Nevada’s Mandatory Paid Leave law went into effect on January 1, 2020. The new law requires that private employers with 50 or more employees must provide .01923 hours of paid leave for each hour of work performed to all employees (including part-time staff members).
The amount equals 40 hours of paid leave per year for employees who work 40 hours a week, and it can also be frontloaded instead of accrued. The law merely states the minimum amount of leave required, employers are welcome to provide more to their employees.
District of Columbia
Beginning July 1, 2020, all private employers must provide up to eight weeks of paid parental leave to bond with a new child, six weeks of paid family leave to care for an eligible family member with a serious health condition, and two weeks of paid medical leave to care for their own serious health condition.
The benefits will be paid for by .62 percent quarterly payroll tax on employees’ total wages.
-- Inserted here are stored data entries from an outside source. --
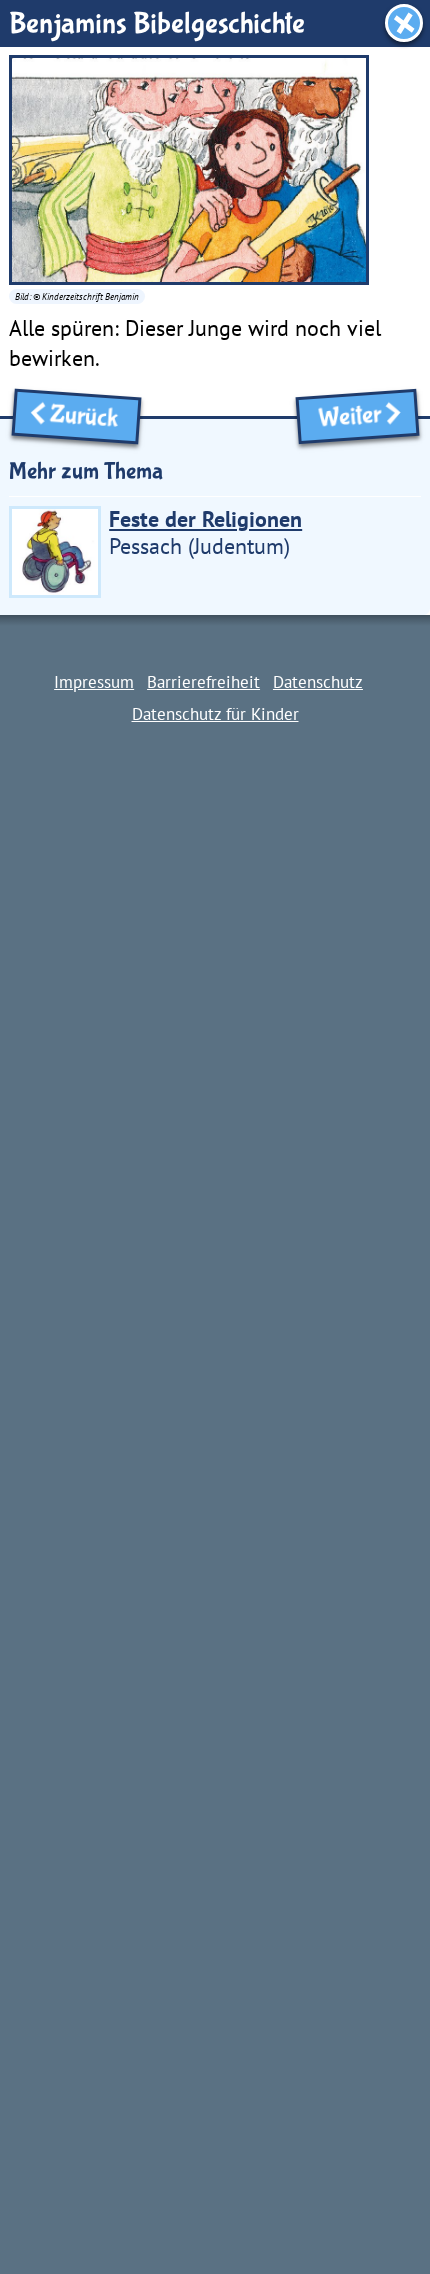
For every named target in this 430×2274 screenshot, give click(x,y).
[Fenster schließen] (404, 23)
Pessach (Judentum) (205, 532)
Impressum (94, 681)
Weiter (344, 417)
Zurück (89, 417)
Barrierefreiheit (203, 681)
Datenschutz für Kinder (215, 713)
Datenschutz (318, 681)
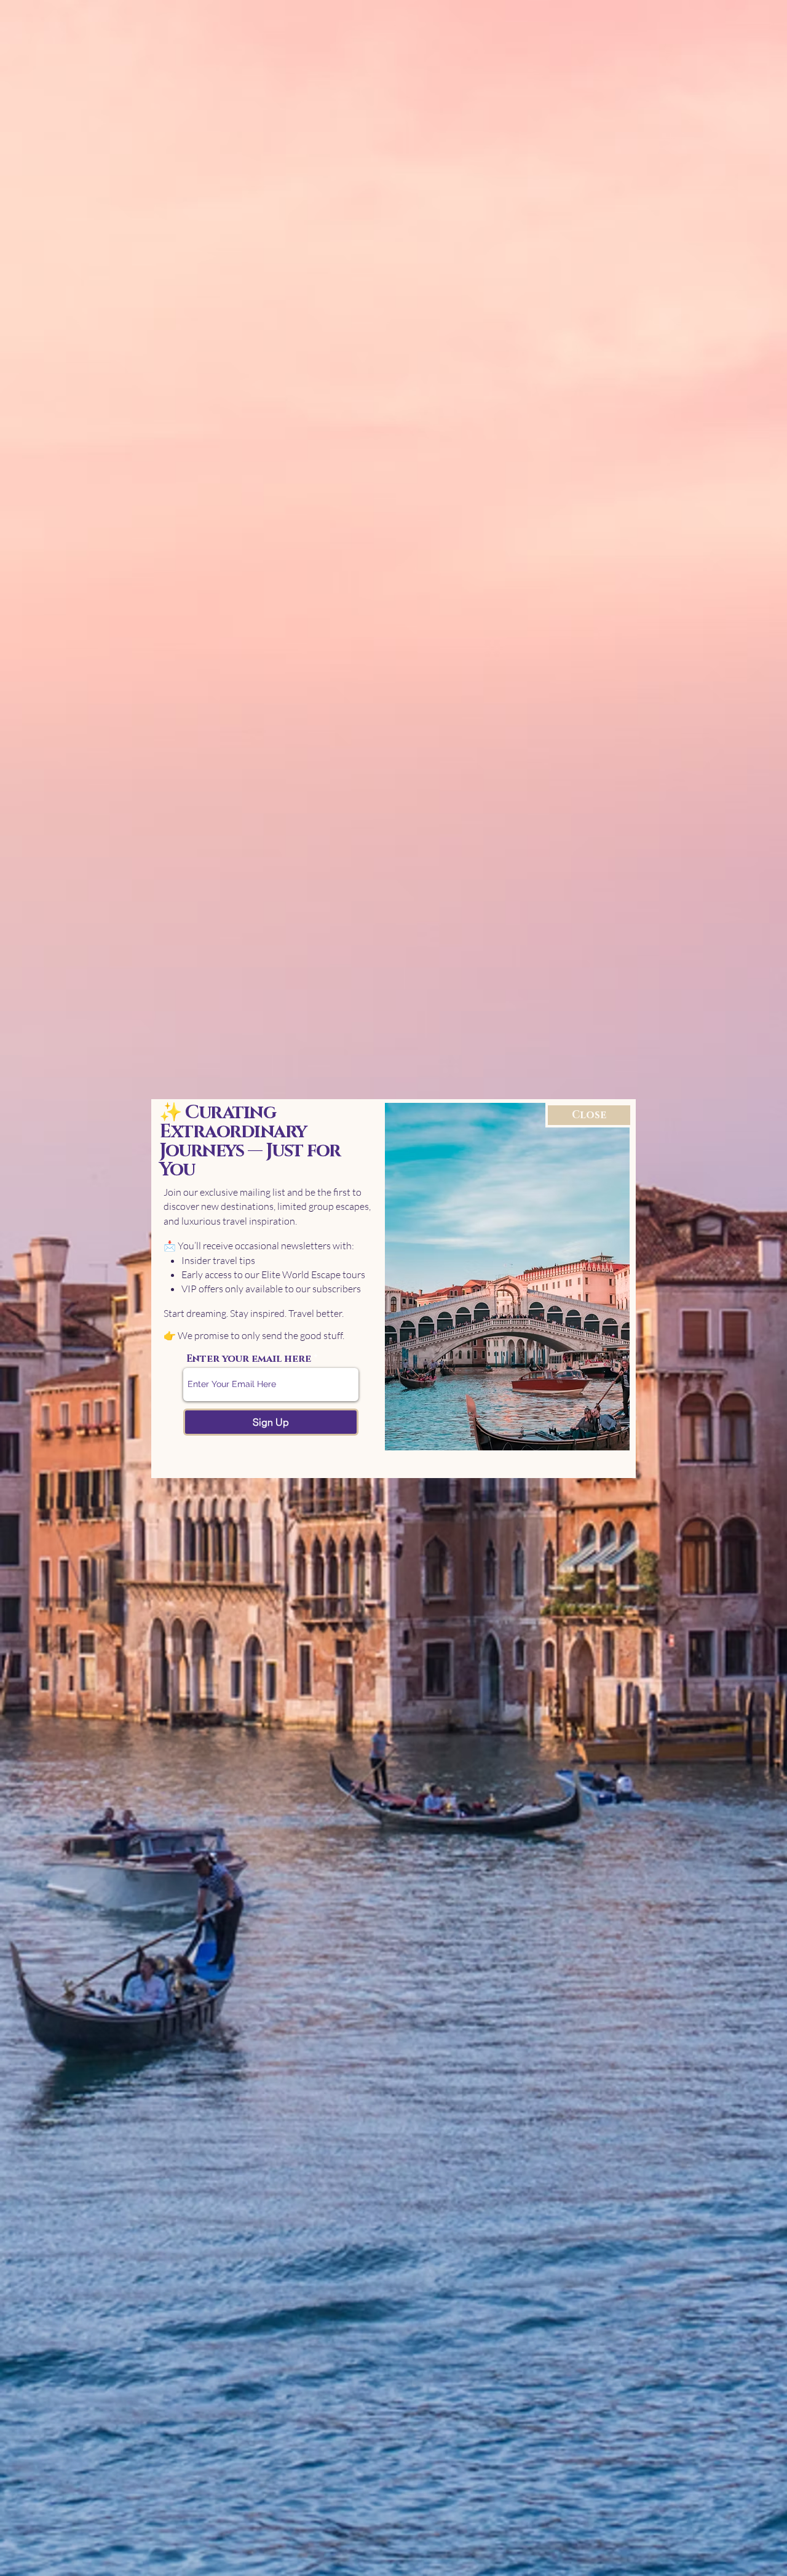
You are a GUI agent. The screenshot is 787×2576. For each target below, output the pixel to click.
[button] (589, 1115)
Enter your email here (248, 1359)
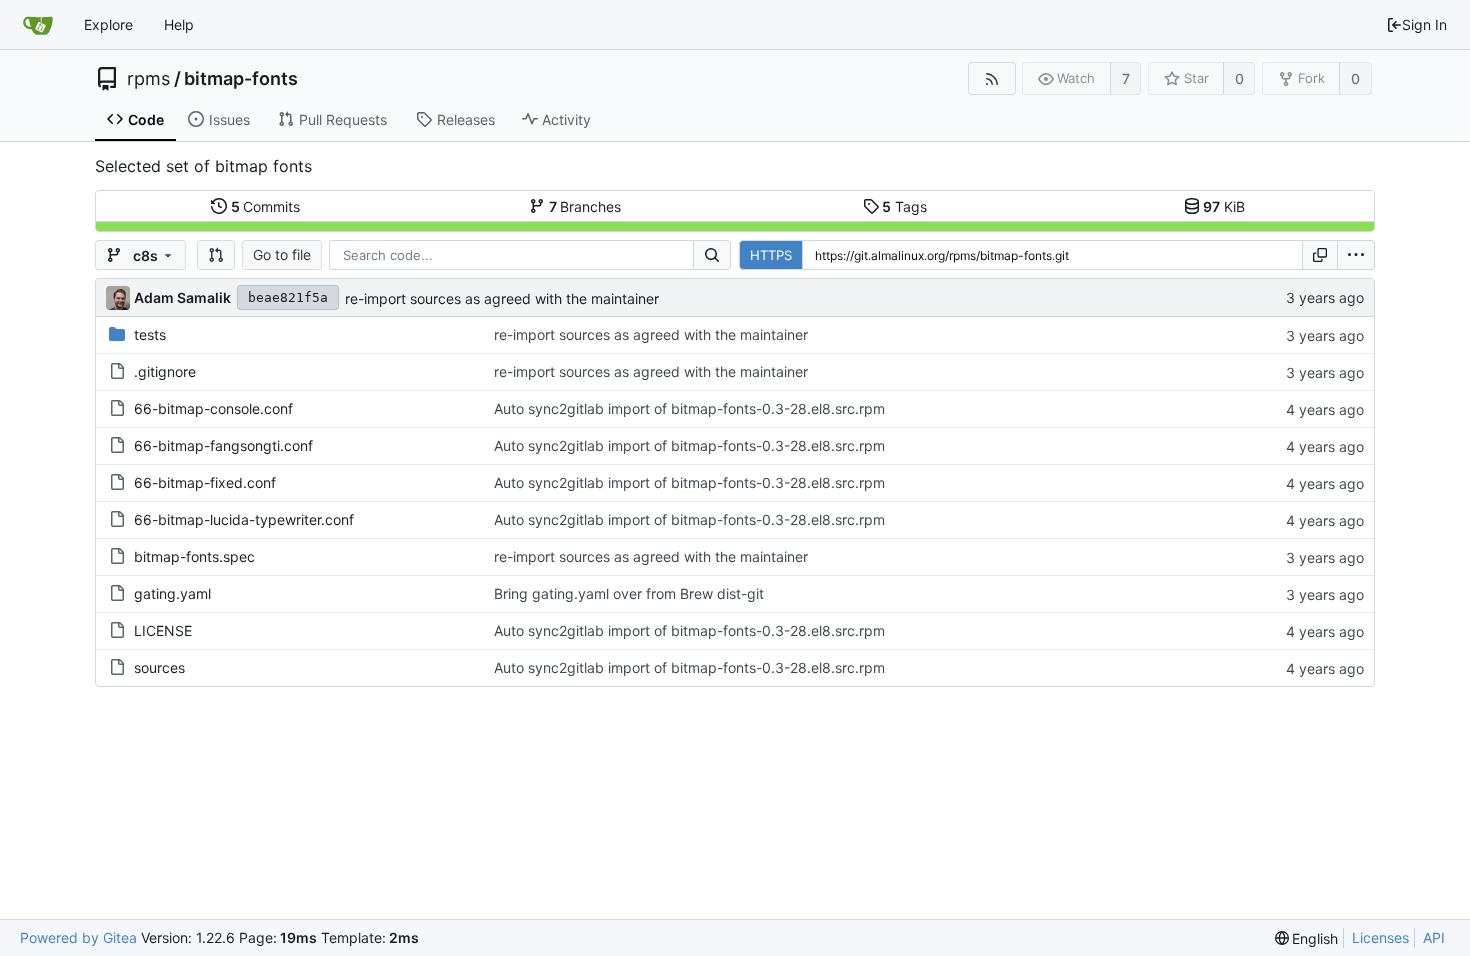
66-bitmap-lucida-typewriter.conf (244, 519)
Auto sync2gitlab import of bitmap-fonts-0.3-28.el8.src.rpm (689, 408)
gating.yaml (172, 593)
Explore (108, 24)
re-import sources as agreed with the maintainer (502, 298)
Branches (585, 206)
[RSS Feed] (991, 78)
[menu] (1356, 255)
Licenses (1380, 937)
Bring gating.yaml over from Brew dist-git (629, 593)
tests (150, 334)
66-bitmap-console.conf (213, 408)
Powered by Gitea (78, 937)
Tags (904, 206)
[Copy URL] (1320, 255)
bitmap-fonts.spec (194, 556)
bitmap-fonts (241, 79)
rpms (148, 79)
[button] (216, 255)
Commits (266, 206)
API (1434, 937)
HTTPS (771, 255)
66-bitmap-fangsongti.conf (223, 445)
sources (159, 667)
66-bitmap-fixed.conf (205, 482)
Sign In (1424, 24)
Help (179, 24)
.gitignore (165, 371)
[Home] (38, 25)
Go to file (282, 254)
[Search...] (712, 255)
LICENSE (163, 630)
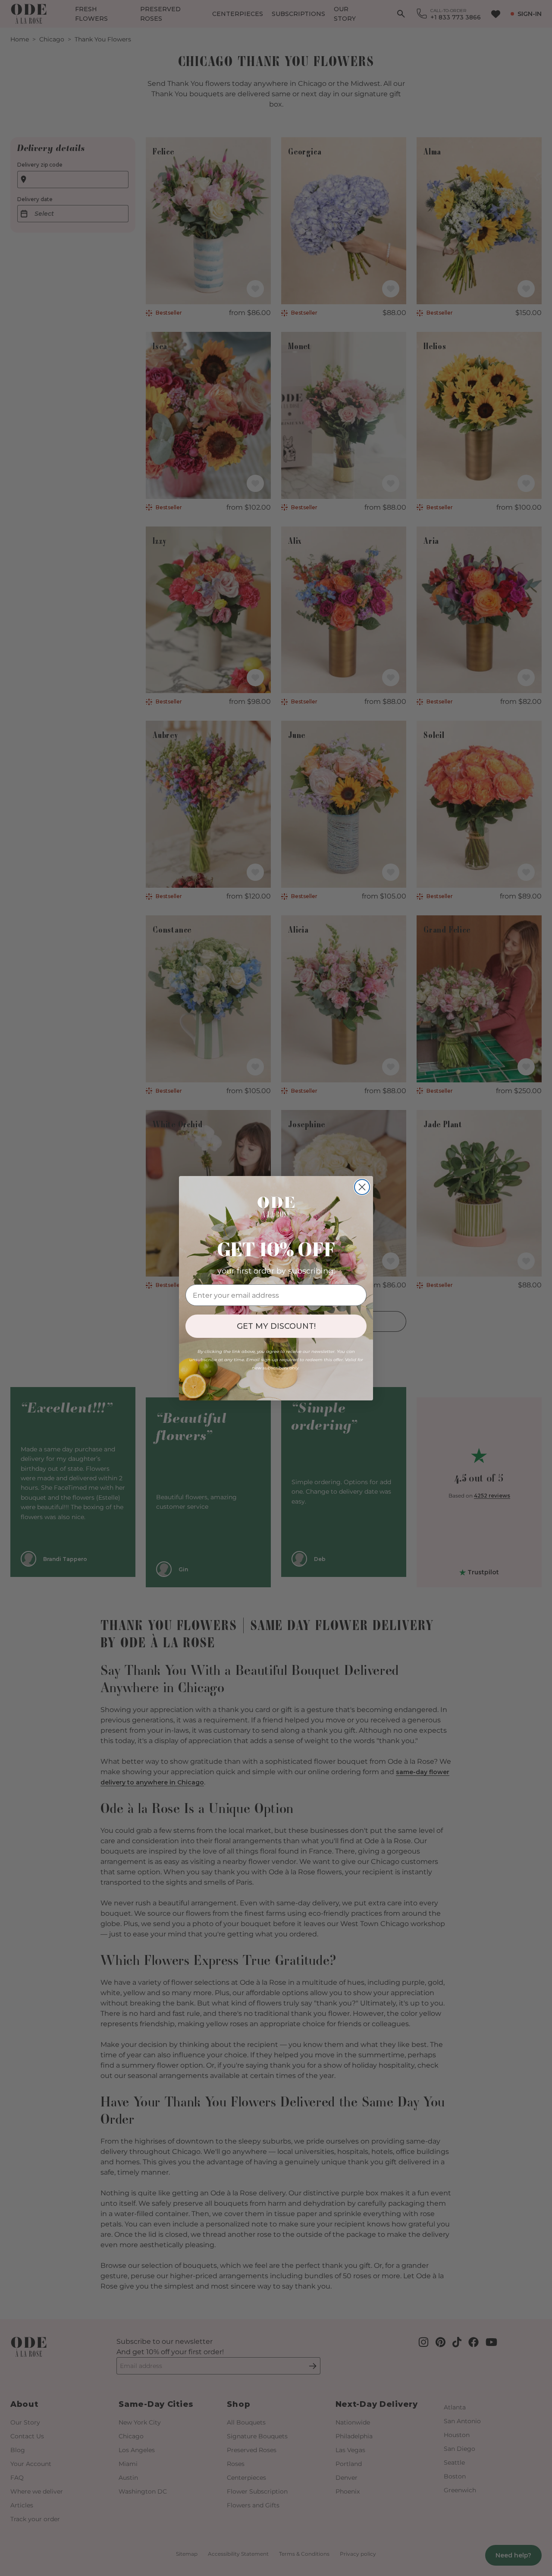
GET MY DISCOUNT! (276, 1326)
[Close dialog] (362, 1187)
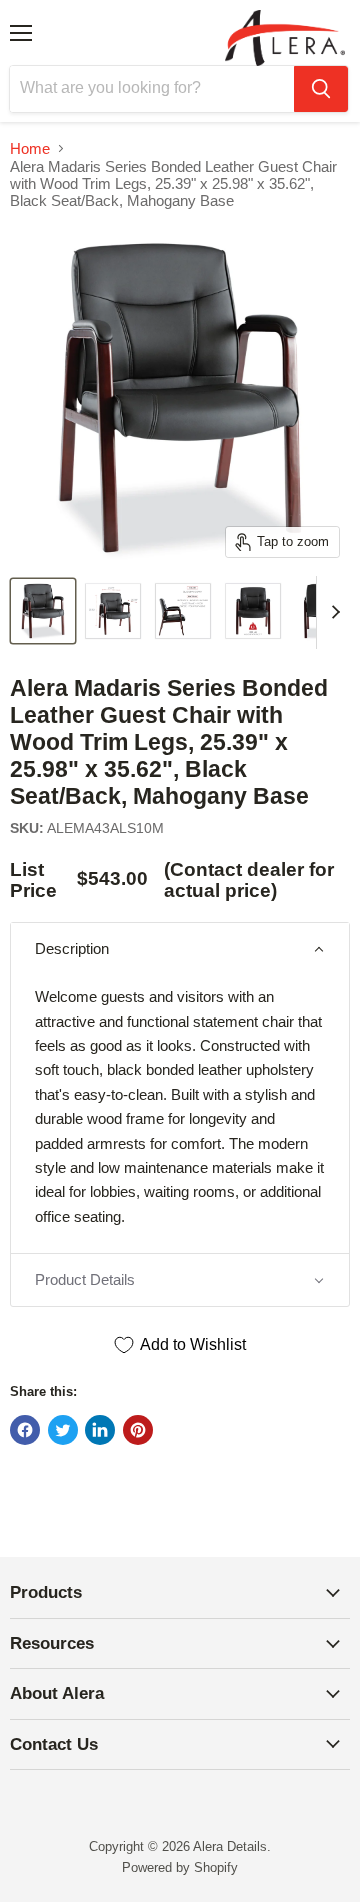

The tax is paid to the Universal Paid Leave Implementation Fund, which is administered by the District of Columbia.
To be eligible for the paid leave, employees must spend more than 50% of their working time in the District of Columbia.
Beginning July 1, 2020, the amount of paid leave employees will be able to take will double, going from 6 consecutive weeks during any 12-month period to 12 consecutive weeks.
During that time, employees will receive 85% of their weekly wage, with the maximum possible benefit increasing to 70% of the statewide average weekly wage. The new legislation will also increase the intermittent leave workers will be able to take from 42 days to 56 days.
The leave is funded through a tax taken out of employee paychecks, based on the first $131,000 in wages.